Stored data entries
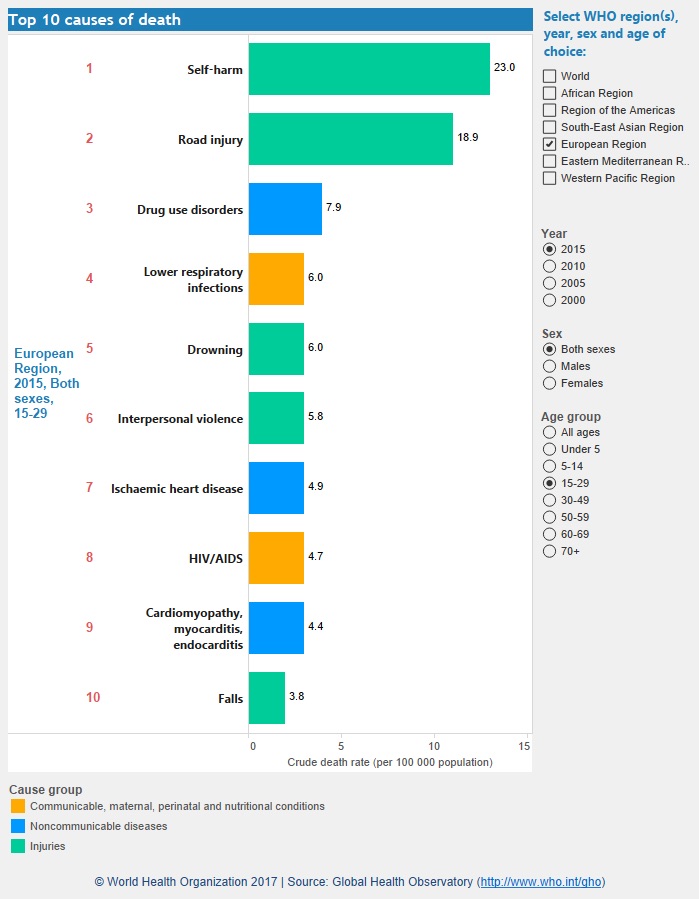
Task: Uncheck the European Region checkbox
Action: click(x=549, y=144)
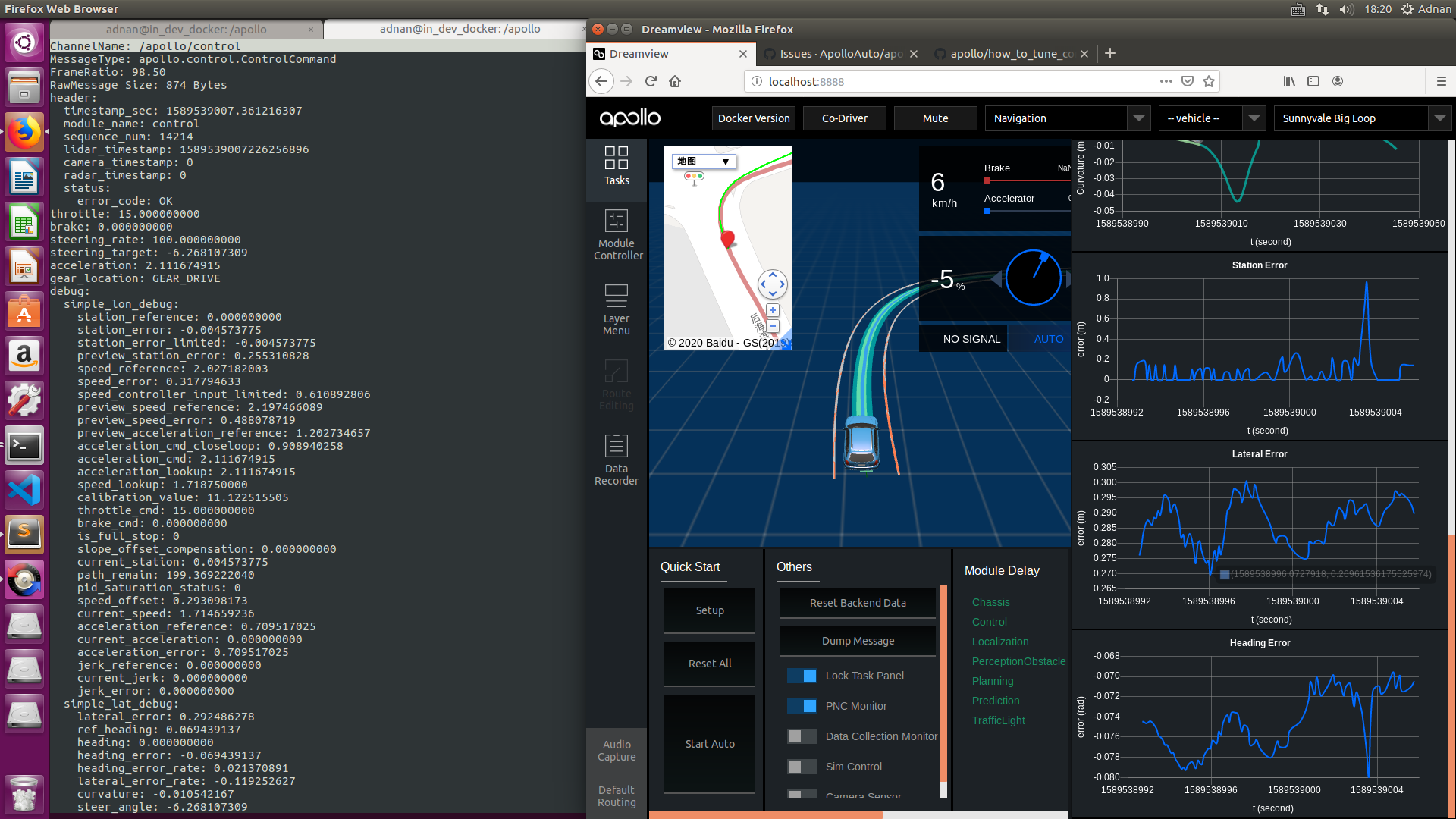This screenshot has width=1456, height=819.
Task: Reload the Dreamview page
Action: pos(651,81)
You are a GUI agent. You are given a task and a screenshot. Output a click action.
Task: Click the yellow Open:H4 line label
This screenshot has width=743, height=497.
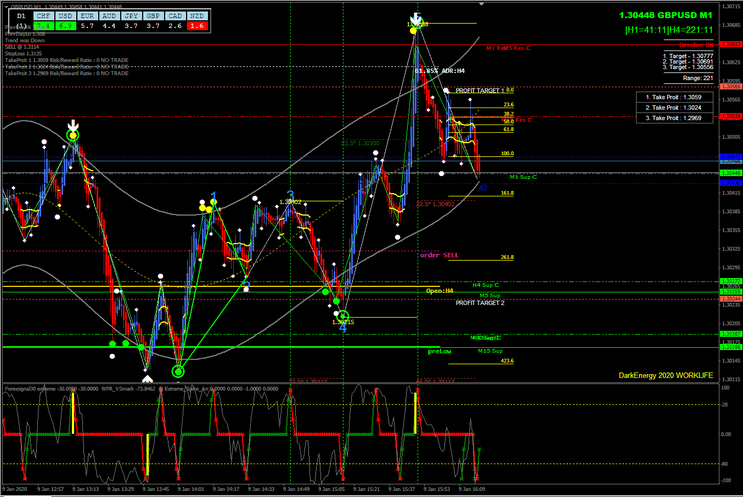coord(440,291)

...

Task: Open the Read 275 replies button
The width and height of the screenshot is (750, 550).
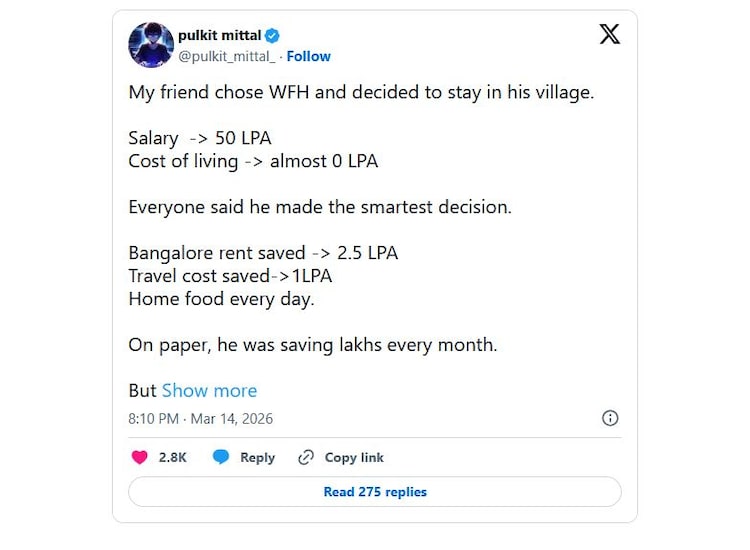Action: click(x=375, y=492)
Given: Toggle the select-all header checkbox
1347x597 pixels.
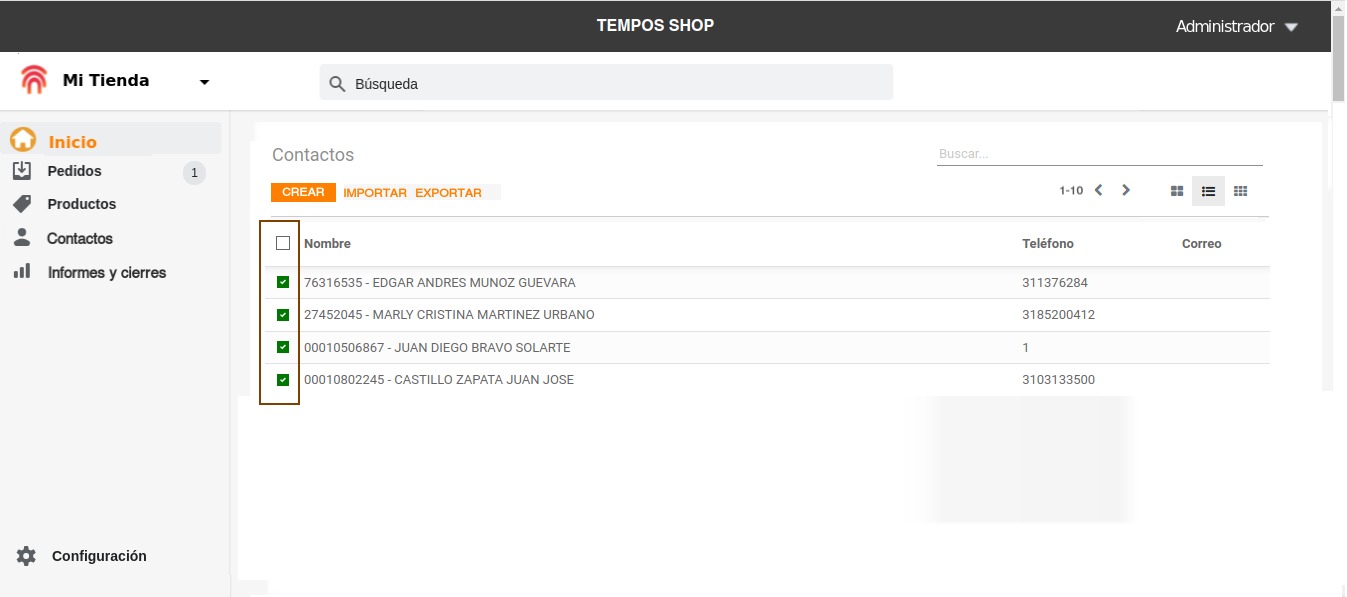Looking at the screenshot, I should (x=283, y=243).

— WORK ITEM —
Every line above carrying the word "Open" needs to be shown.

— TASK RESPONSE —
Task: Click the yellow Open:H4 line label
Task: Open the Read 275 replies button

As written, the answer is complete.